I'm not knocking OR, though! I hope to get to Portland again sometime soon after reaching the West Coast -- OR is beautiful in the same way I think WA is. I keep regretting that the last time I was at Powell's Books I didn't even get to the gun section. That place is like a Stephen Hawking experiment in making time go faster ;) And too bad for me, the few known relatives I had on the West Coast *were* in Portland but have since moved to Florida.

revjen45: I can't guarantee that my mind won't change one day, but in the couple of years I was there (in Seattle), I enjoyed the weather every day. It's a variety of weather I've always liked -- not enough snow or enough thunderstorms, but I can drive to those easily enough. I'm a bit more pro-open carry than you are, but I doubt I'll spend much mind-time on that issue in Washington for a little while :) (On the other hand, Heck, I want to do some open carrying in the freer parts of PA in the months before I leave!)

timothy
 
Pugetropolis is the Liberal Utopia.
Little perplexed this myth keep getting perpetuated. Plenty of rural rednecks and conservatives on the West side of the Sound, so long as you stay above the Narrows Bridge and away from Bainbridge Island, maybe Port Townsend ...
 
Mainsail, you're just a darned troublemaker and you know it. :D
You and Lonnie...changing the face of Washington, one policeman at a time (to paraphrase Dave Ross of KIRO)... occasionally with this writer twerp who "speaks fluent cop" working quietly in the background to make sure everyone behaves himself.

Mr. Wilson, rather than relying on the ambiguous interpretation of a poorly-worded statute, and some very few case law opinions, some of which are unpublished, why not move towards having an unambiguous statute passed that explicitly allows open carry?

This legislature will never pass such an amendment to current statute, and even if it did, this governor would never sign it.

That said, Mainsail is quite correct in noting that we do not require a statute because the practice of open carry is protected by the State Constitution, Article 1, Section 24, and the police know it.

The other day at the WAC gun show, a pal of mine, KCSO, and I were chatting about OC. He asked me about concerns that the legislature might pass a law to forbid the practice.

Fine, says me. At that point two things will happen. First, the day after it is signed, expect a civil rights lawsuit to be filed along with a request for a permanent injunction.
Second, expect another lawsuit that would require the state to stop charging a fee and requiring a license to carry concealed.

Now, the reason for the second lawsuit is simple. If the legislature prohibits citizens from exercising their state constitutional right to bear arms in defense of themselves and the state by one means (open carry) then the state cannot legally or constitutionally require concealed pistol license for carrying concealed, because, as the US Supreme Court has already ruled, you cannot be required to pay a fee/tax to exercise a constitutional right.

Therefore, concealed carry would become blanket and licenses would be irrelevant because concealed would be the only means of exercising one's constitutional right.
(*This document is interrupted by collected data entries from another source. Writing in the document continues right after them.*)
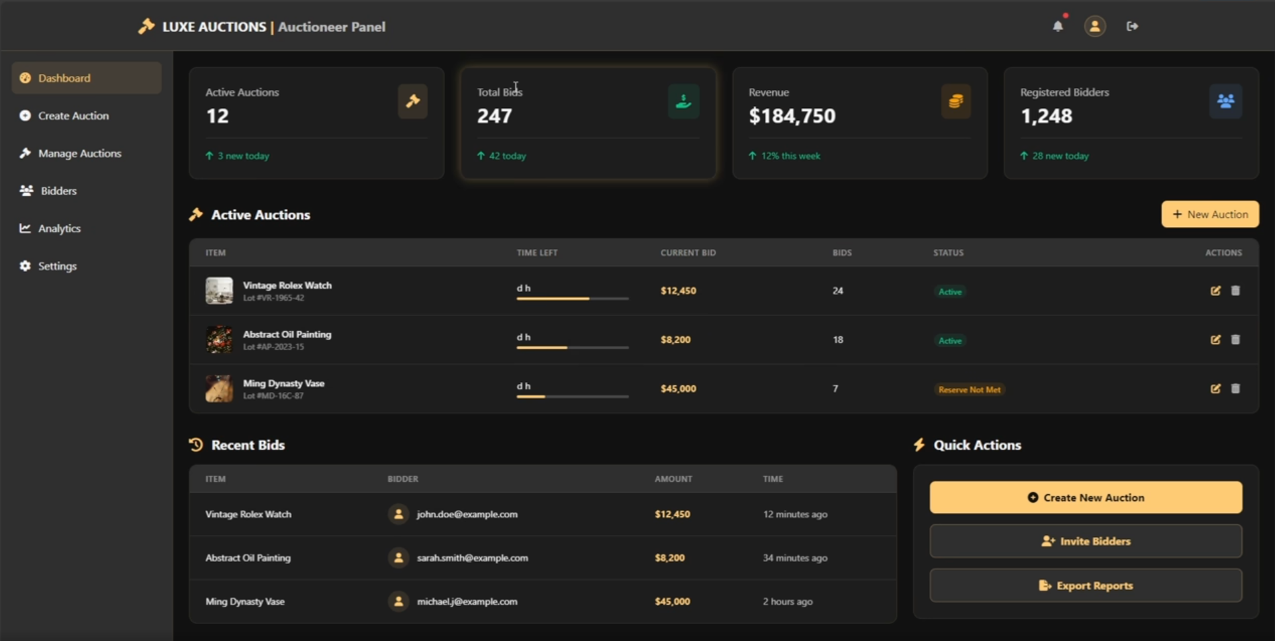Open the Ming Dynasty Vase thumbnail

coord(219,389)
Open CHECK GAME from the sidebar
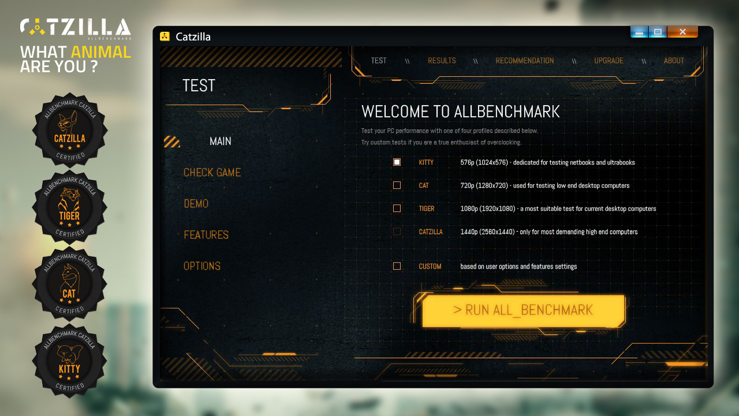The image size is (739, 416). [x=212, y=172]
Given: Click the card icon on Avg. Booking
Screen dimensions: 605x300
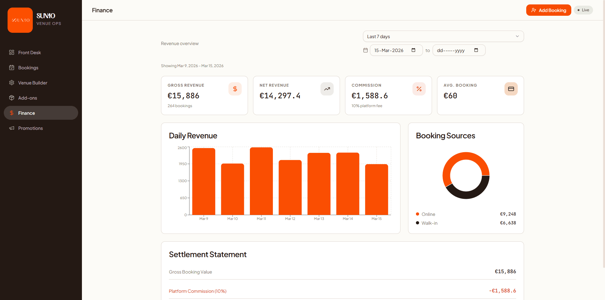Looking at the screenshot, I should coord(511,89).
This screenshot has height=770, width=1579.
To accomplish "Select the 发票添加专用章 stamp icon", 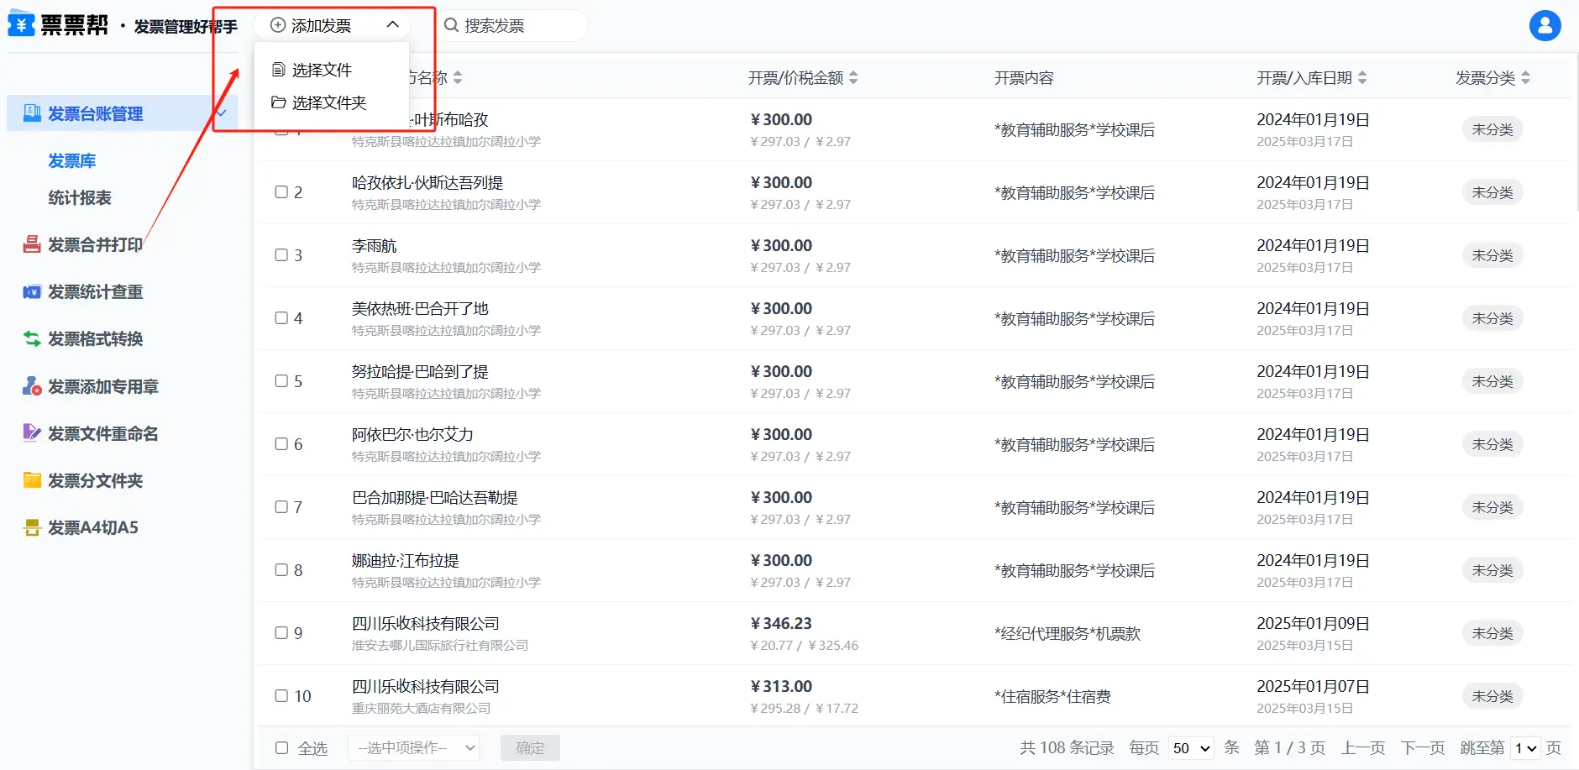I will coord(32,386).
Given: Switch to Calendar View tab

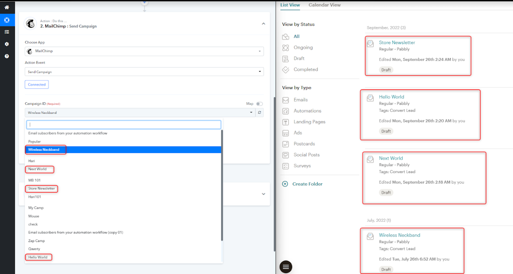Looking at the screenshot, I should tap(324, 5).
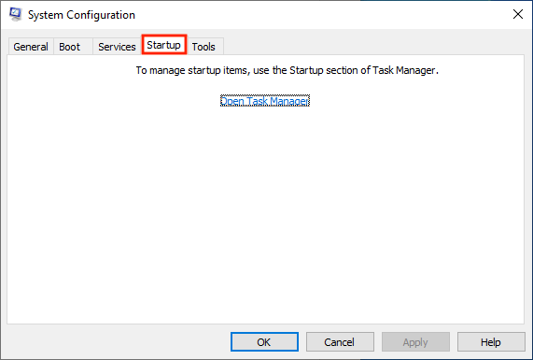Click the 'To manage startup items' sentence
Screen dimensions: 533x360
[x=288, y=70]
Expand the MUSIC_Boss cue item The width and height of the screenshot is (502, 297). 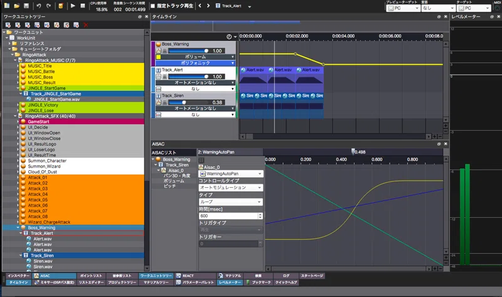(18, 77)
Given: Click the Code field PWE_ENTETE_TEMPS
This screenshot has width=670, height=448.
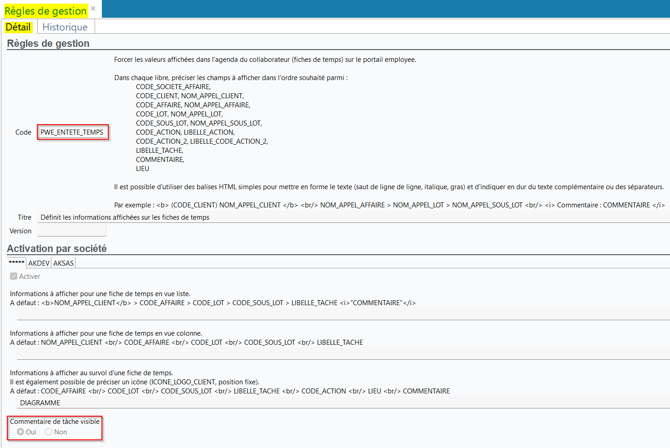Looking at the screenshot, I should coord(72,132).
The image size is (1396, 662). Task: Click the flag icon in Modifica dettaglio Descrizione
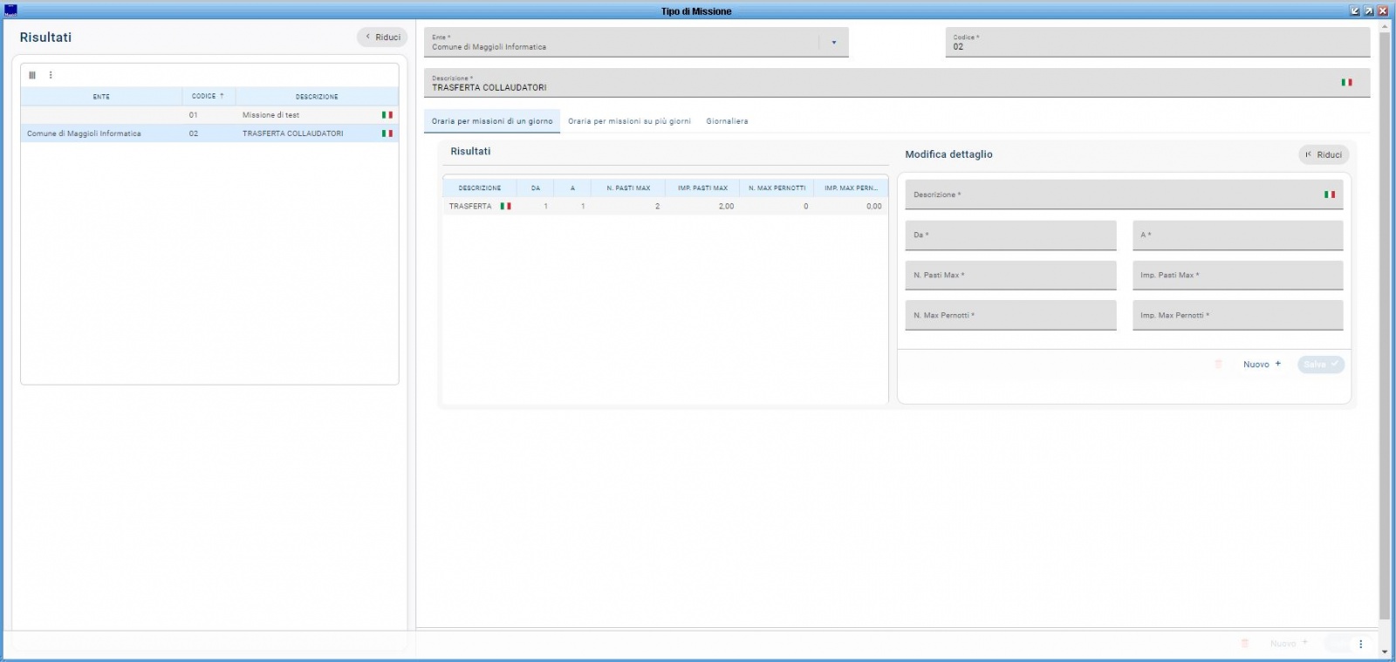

This made perfect sense to my pal, who related as to how he's had the experience when some younger deputy observes someone open carrying.
"Did you see that guy?"
"Yeah, so what? Want to grab lunch?"

Much of the consternation about open carry - a practice about which I am personally indifferent - usually is generated by people who, uh, "ain't from around here" or who grew up in Seattle's regressive liberal enclave and have not yet grown mature enough to understand the concepts of liberty and freedom.
 
Little perplexed this myth keep getting perpetuated. Plenty of rural rednecks and conservatives on the West side of the Sound, so long as you stay above the Narrows Bridge and away from Bainbridge Island, maybe Port Townsend ...
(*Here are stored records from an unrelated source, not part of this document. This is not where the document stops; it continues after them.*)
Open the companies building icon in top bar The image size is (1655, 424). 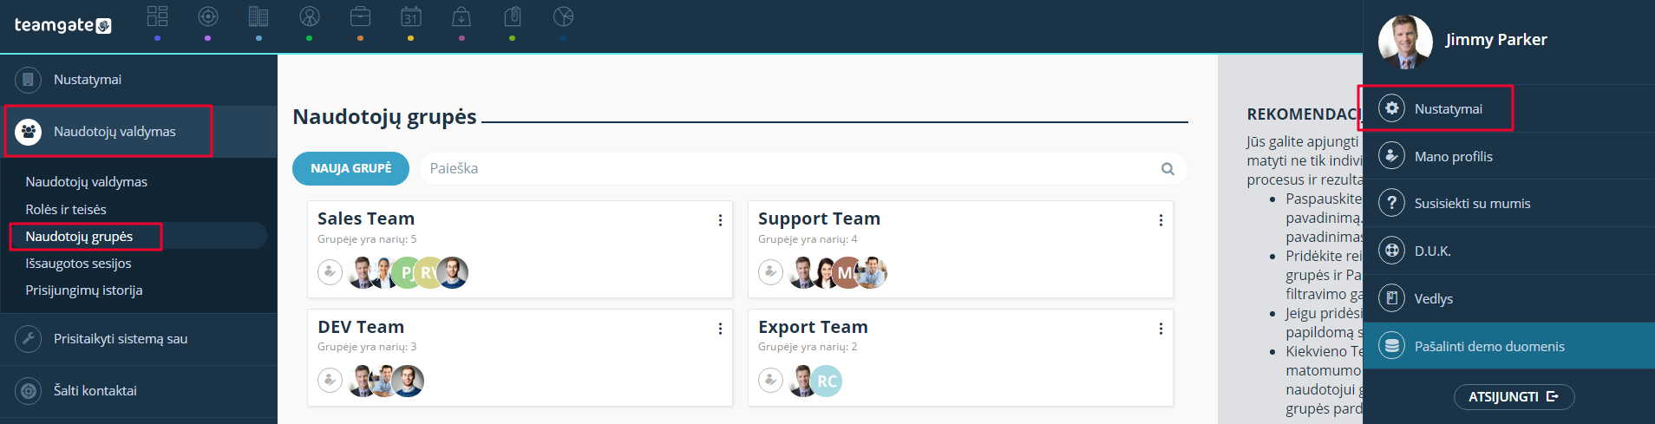pyautogui.click(x=258, y=16)
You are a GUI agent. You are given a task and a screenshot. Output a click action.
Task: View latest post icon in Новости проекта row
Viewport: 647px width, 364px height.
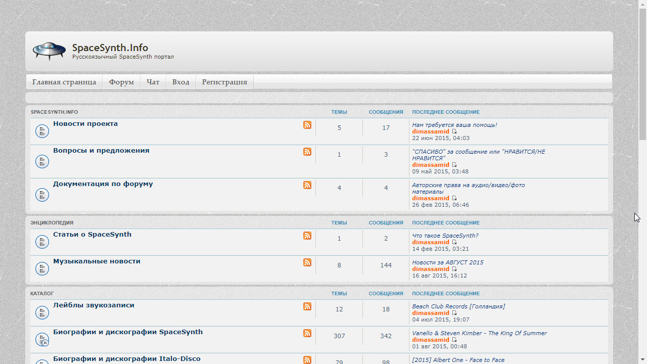tap(454, 131)
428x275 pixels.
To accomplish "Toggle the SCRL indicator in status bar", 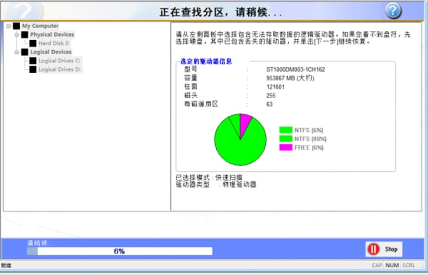I will 408,265.
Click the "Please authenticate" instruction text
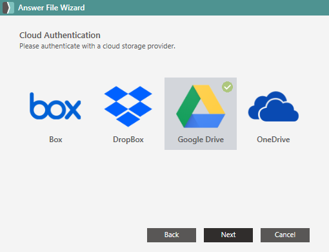Screen dimensions: 329x252 97,46
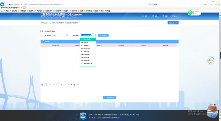The image size is (221, 121).
Task: Click the red refresh icon in pager
Action: [x=78, y=85]
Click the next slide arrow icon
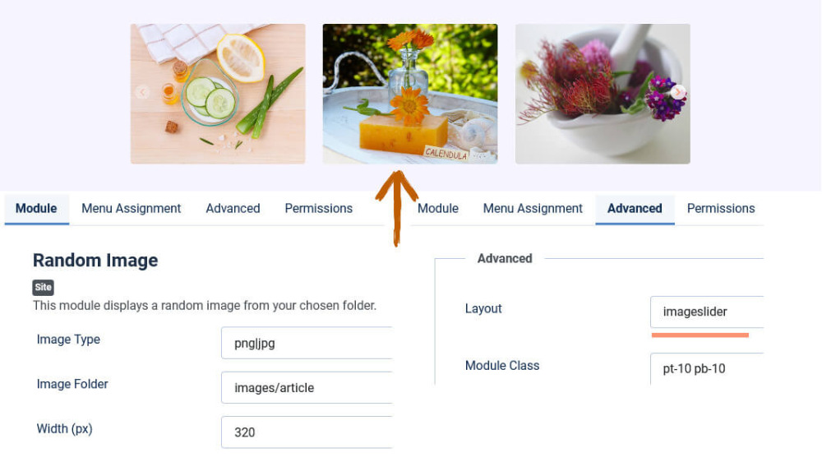This screenshot has height=462, width=822. 678,92
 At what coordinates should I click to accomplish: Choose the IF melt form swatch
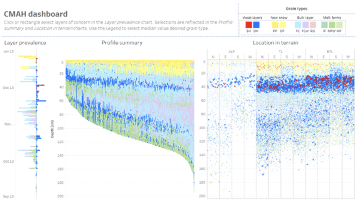pyautogui.click(x=325, y=25)
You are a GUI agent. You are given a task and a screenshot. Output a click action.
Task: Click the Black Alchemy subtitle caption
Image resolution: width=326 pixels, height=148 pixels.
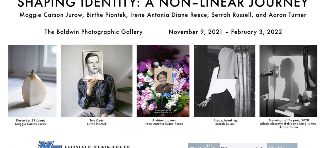point(289,124)
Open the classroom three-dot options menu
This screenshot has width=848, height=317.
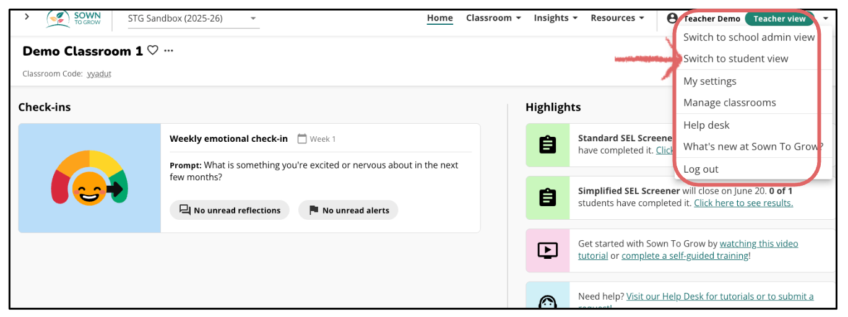(169, 51)
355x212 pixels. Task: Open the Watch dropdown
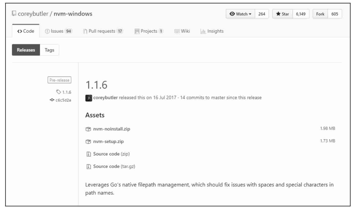[240, 14]
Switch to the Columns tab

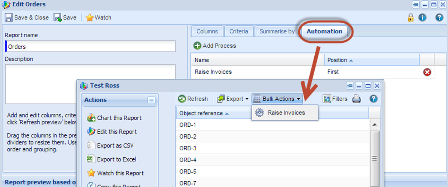207,32
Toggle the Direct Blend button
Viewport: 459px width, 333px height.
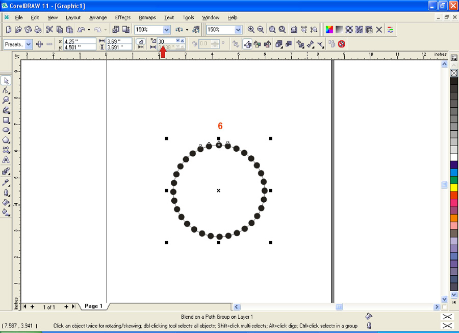tap(247, 44)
Hey now Will, I resemble that remark! There are at least a couple hundred of us not-so-rural, used-to-be rednecks on BI (sunscreen, it's a good thing, and not just for necks). :D

As for our WA & Seattle electeds (a couple of whom are former employers), I concur that nothing will change their minds and it probably isn't worth the effort to try. Politics is the art of the possible, not the ideal.